Introduction

In research designs where one or more raters, that is evaluators or observers, assess a categorical variable, it is crucial to examine the degree of agreement between them. Cohen’s kappa (κ) is a statistical measure that captures the level of agreement between two raters when their decisions are recorded on categorical scales. This method goes beyond a simple calculation of the percentage of agreement, as it also takes into account agreement that may occur by chance, thus providing a more reliable estimate. A typical example comes from the medical field, where two physicians evaluate thirty patients with skin problems and decide whether or not to refer them to a specialist. Comparing their decisions using the κ statistic offers a clear picture of their consistency and uniformity in diagnostic practice.

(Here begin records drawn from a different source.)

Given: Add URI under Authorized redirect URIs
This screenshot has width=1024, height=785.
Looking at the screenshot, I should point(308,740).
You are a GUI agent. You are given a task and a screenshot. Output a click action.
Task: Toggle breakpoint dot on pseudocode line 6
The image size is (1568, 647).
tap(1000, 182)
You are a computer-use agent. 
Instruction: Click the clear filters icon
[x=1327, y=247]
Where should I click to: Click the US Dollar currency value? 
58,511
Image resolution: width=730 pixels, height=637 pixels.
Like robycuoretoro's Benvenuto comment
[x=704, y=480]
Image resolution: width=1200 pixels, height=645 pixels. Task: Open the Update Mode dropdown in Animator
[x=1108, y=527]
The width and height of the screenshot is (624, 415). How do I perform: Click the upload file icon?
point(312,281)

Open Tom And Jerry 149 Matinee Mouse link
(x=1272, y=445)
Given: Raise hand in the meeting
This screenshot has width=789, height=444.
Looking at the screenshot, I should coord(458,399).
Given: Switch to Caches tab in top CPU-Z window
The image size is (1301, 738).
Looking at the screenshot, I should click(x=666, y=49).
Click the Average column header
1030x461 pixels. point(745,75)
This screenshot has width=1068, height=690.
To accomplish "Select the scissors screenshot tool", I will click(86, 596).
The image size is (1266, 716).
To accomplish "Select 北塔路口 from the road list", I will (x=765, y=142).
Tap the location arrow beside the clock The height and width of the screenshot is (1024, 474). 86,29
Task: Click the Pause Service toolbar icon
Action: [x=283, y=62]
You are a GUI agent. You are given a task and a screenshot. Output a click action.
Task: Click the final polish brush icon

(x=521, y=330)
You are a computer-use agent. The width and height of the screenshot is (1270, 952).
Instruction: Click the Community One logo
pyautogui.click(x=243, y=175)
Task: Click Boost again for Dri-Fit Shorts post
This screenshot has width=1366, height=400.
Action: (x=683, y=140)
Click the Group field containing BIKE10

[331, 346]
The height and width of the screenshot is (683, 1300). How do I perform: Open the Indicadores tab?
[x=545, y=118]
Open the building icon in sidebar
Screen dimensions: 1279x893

The Importance of Measuring Agreement

Agreement between raters is of fundamental importance, as it directly affects the validity and reliability of a study’s conclusions. In the example with the two physicians, if a high level of agreement is found, the study leader may feel confident that the doctors follow similar evaluation criteria. However, it is important to note that agreement does not necessarily imply correctness of diagnosis. Two raters may agree with each other and still be wrong, for example by referring more patients than necessary. Cohen’s kappa measures only the degree of agreement and not the accuracy of the decisions.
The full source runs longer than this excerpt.